Available-for-sale: Investments not considered held-to-maturity or trading securities are classified as available-for-sale securities. Available-for-sale securities primarily consist of equity securities, exchange-traded funds, and mutual funds. We report unrealized gains and losses for available-for-sale securities as other comprehensive income (loss), net of related income taxes. We record these securities at their fair values in our Consolidated Balance Sheets.
Fair Value Measurements
Fair Value Measurements. FASB ASC 820, Fair Value Measurements (FASB ASC 820) defines fair value, establishes a framework for measuring fair value, and expands disclosures about fair value measurements. Under FASB ASC 820, fair value is defined as the price that would be received to sell an asset or paid to transfer a liability in an orderly transaction between market participants as of the measurement date. The standard applies whenever other standards require (or permit) assets or liabilities to be measured at fair value.
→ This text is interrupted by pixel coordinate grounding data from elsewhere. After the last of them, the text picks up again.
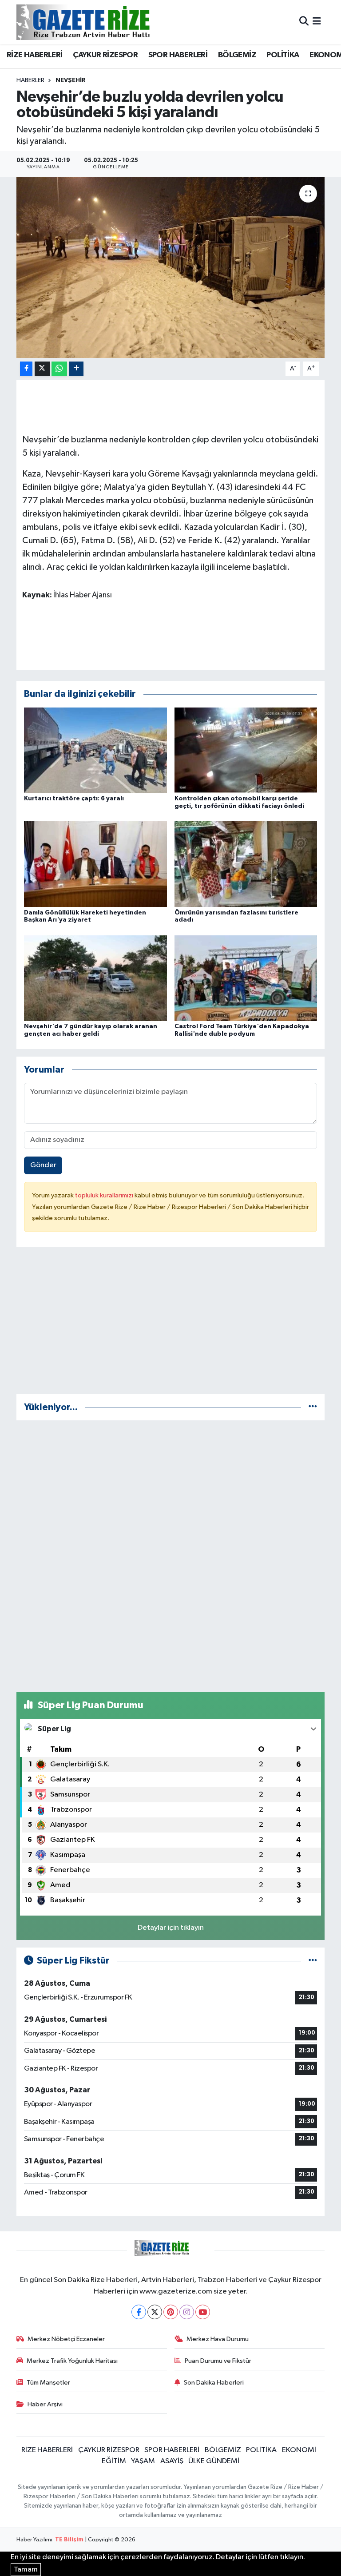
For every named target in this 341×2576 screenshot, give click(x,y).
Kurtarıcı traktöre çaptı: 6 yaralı (74, 798)
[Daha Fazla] (76, 369)
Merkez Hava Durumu (217, 2339)
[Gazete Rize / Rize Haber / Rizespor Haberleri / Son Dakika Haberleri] (105, 22)
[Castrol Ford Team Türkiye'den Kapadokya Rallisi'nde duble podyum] (245, 978)
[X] (154, 2312)
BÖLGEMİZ (237, 55)
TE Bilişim (69, 2540)
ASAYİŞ (171, 2461)
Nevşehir (71, 80)
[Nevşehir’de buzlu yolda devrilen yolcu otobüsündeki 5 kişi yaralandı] (170, 267)
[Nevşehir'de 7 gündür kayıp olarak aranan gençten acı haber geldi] (95, 978)
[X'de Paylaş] (42, 369)
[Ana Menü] (317, 22)
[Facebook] (138, 2312)
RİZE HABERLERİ (35, 55)
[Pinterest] (170, 2312)
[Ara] (304, 22)
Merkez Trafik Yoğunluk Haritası (72, 2360)
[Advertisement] (170, 1324)
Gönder (43, 1165)
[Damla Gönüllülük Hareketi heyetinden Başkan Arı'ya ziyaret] (95, 864)
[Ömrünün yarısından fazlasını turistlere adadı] (245, 864)
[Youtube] (202, 2312)
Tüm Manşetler (48, 2382)
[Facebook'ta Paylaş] (26, 369)
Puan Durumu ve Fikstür (218, 2360)
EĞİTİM (114, 2461)
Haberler (30, 80)
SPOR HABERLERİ (178, 55)
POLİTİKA (282, 55)
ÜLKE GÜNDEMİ (213, 2461)
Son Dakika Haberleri (214, 2382)
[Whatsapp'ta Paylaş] (59, 369)
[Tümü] (313, 1407)
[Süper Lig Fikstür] (313, 1960)
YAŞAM (143, 2461)
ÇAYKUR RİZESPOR (105, 55)
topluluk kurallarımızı (105, 1195)
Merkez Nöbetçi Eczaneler (66, 2339)
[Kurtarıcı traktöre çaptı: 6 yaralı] (95, 750)
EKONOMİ (299, 2450)
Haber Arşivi (45, 2404)
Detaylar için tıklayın (171, 1928)
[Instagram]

FASB ASC 820 uses a fair value hierarchy based on three broad levels of valuation inputs:

Level 1: Valuations based on quoted prices in active markets for identical assets or liabilities that we have the ability to access.

Level 2: Valuations based on quoted prices in markets that are not active or for which all significant inputs are observable, either directly or indirectly.

Level 3: Valuations based on inputs that are unobservable and significant to the overall fair value measurement.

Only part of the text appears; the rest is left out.